PROMPT:
Please find the line that holds "This screenshot has width=1456, height=819." below and reproduce it, along with every line after it through the end, exactly and without pictures.
== Segment start ==
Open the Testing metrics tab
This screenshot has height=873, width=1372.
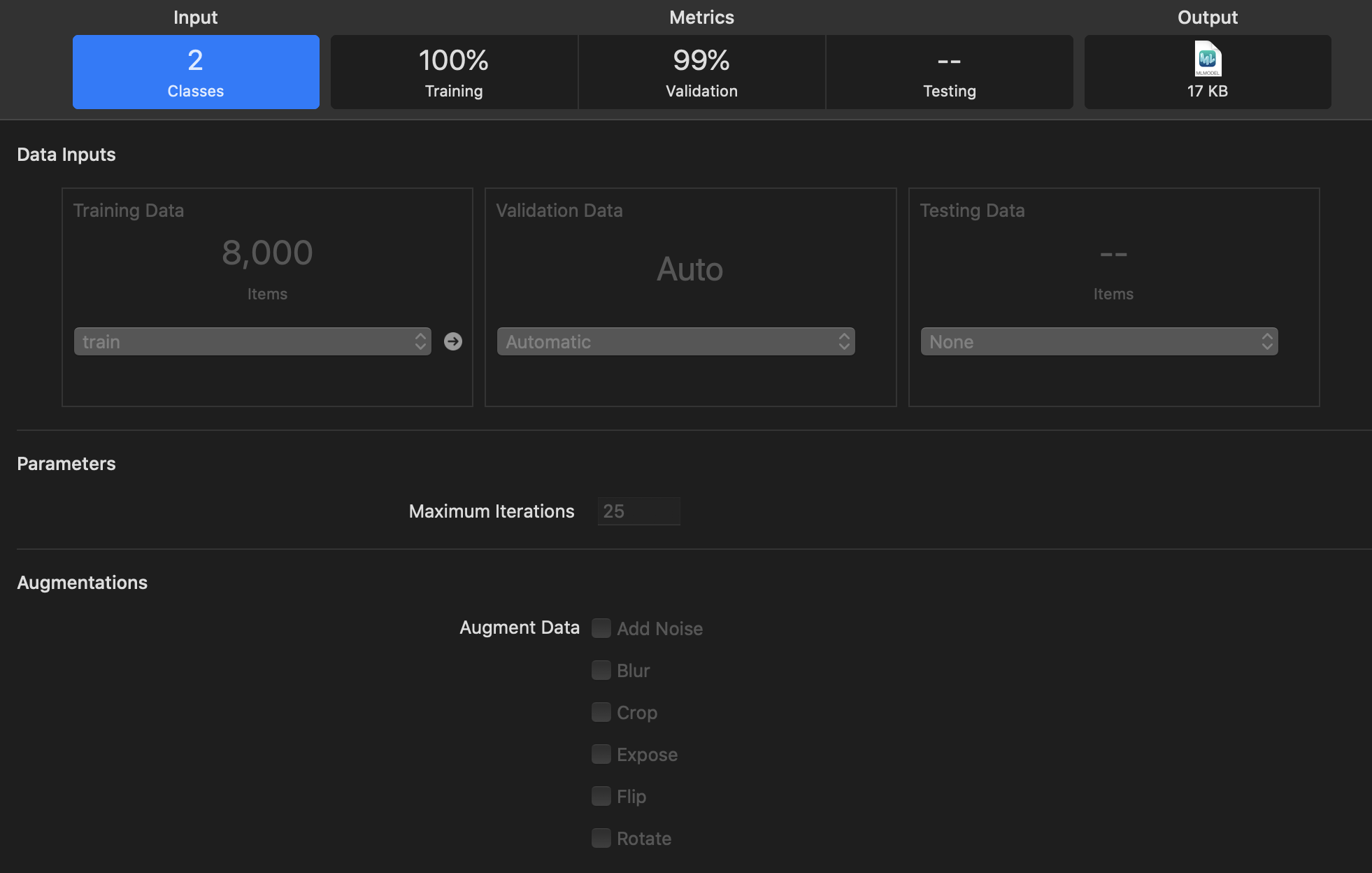(x=949, y=72)
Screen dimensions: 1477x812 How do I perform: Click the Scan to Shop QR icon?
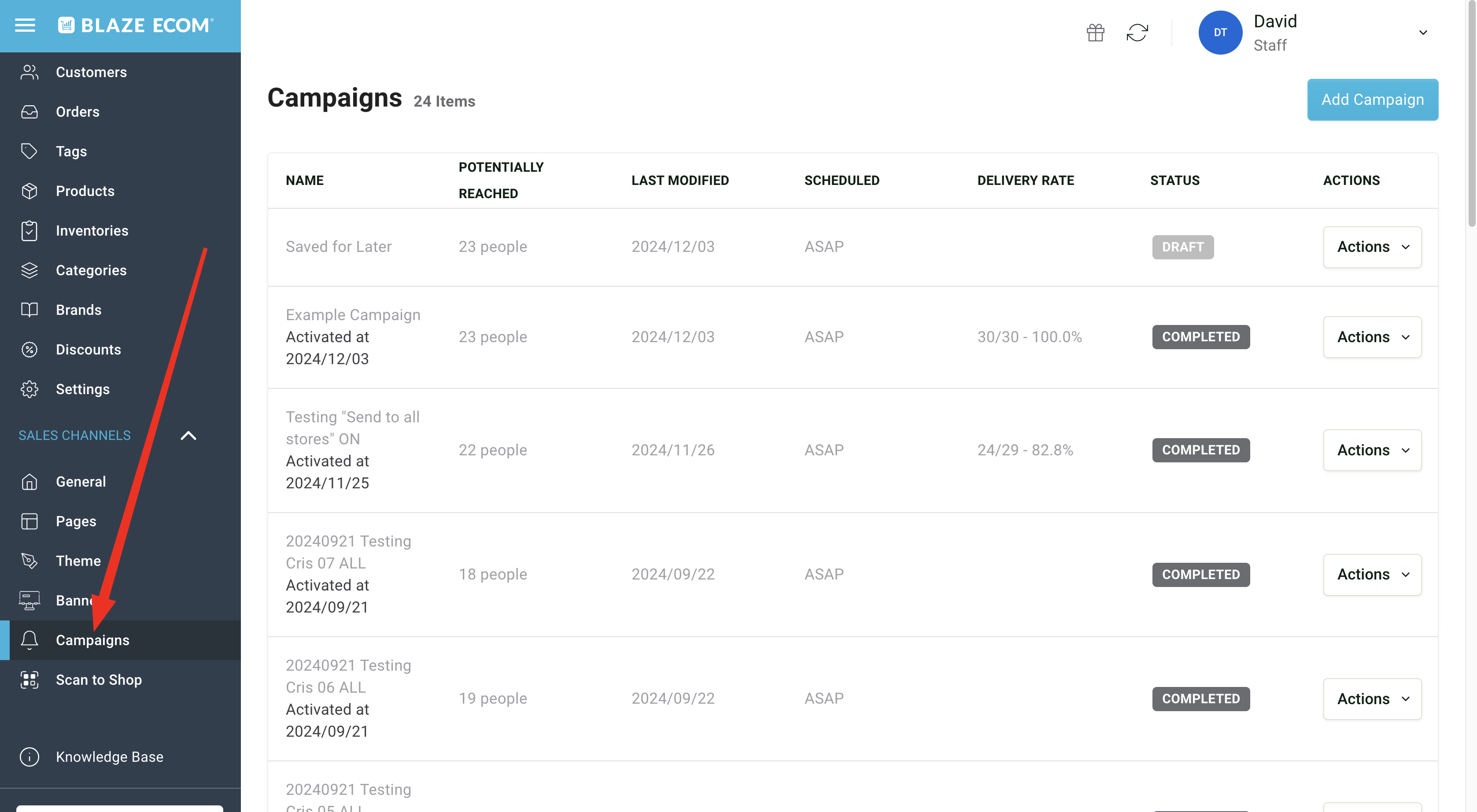[x=29, y=679]
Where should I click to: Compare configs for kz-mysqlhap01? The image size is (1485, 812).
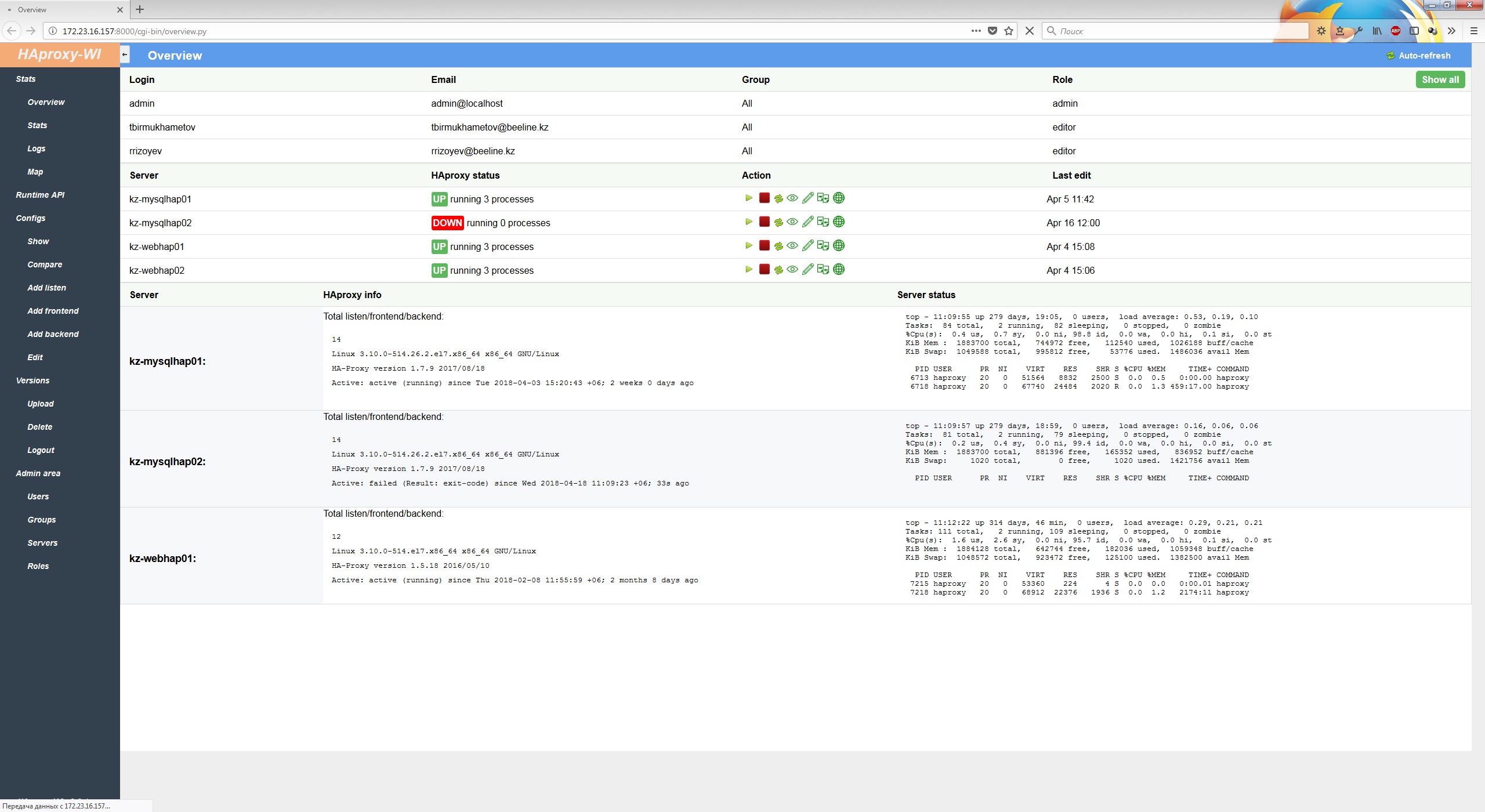823,198
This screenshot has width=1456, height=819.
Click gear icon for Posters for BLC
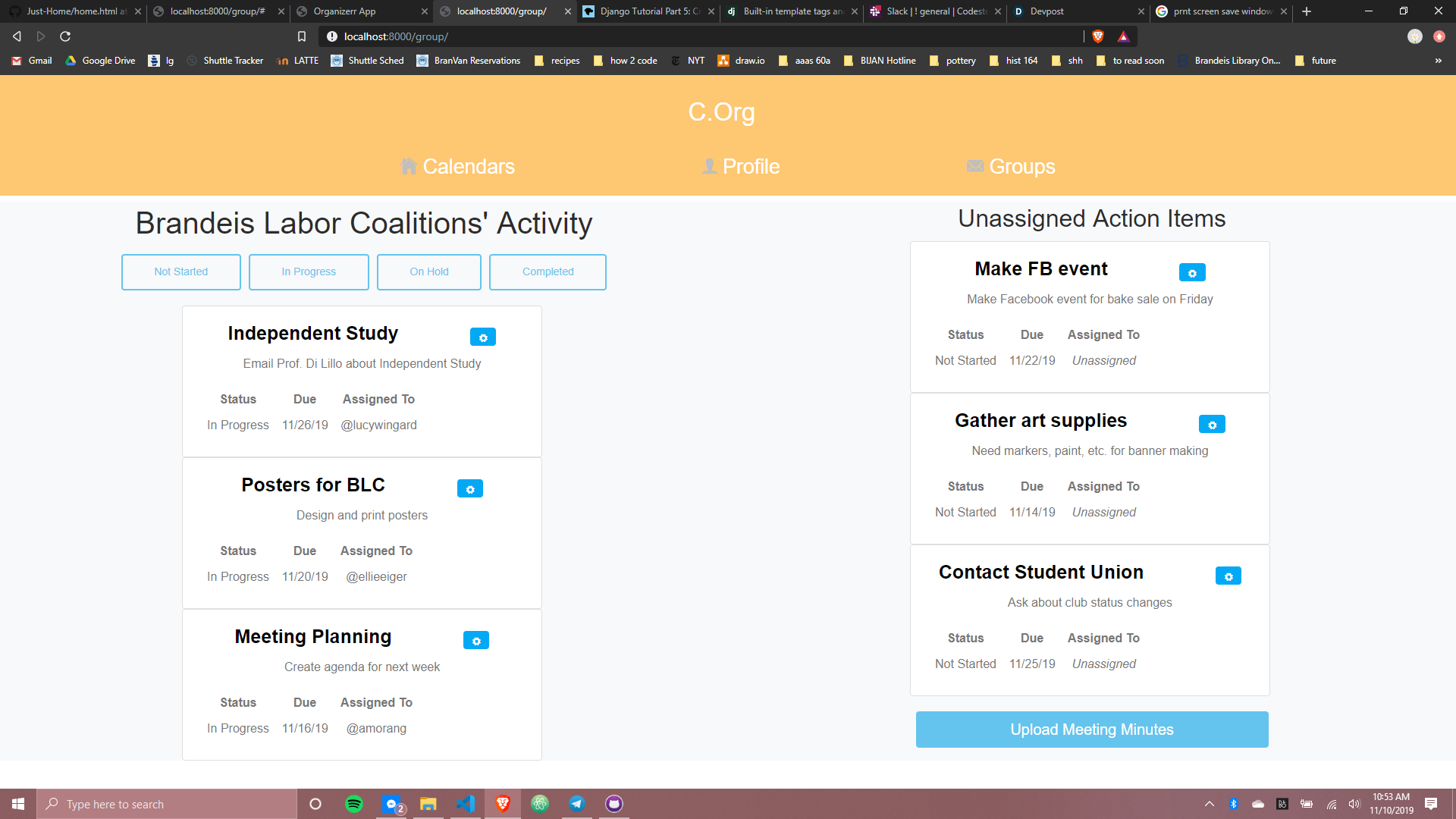[x=469, y=489]

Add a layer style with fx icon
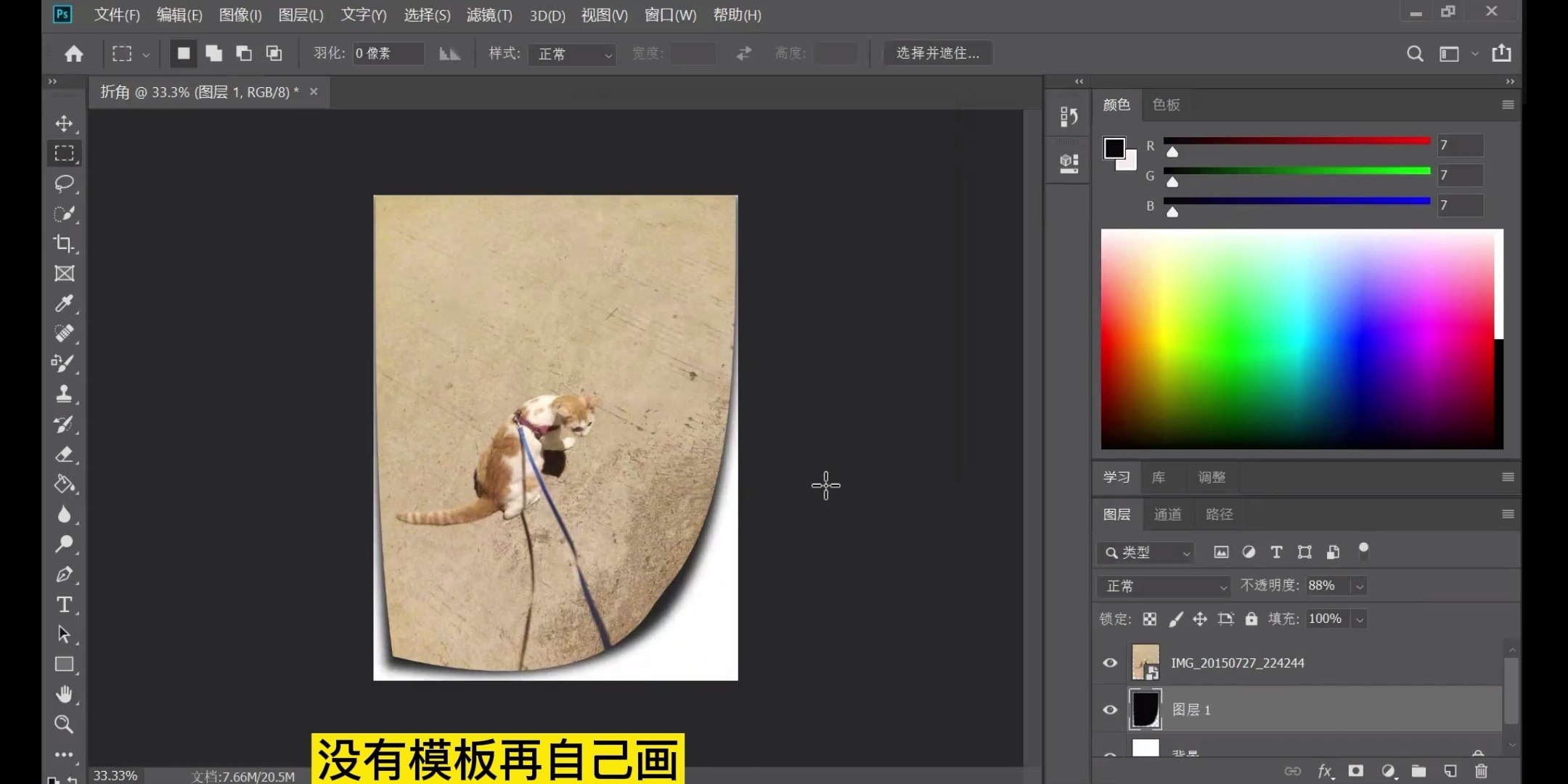pos(1325,771)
== Segment end ==
ANSWER BOX:
This screenshot has width=1456, height=819.
Click gear icon for Posters for BLC
[x=469, y=489]

Add a layer style with fx icon
pos(1325,771)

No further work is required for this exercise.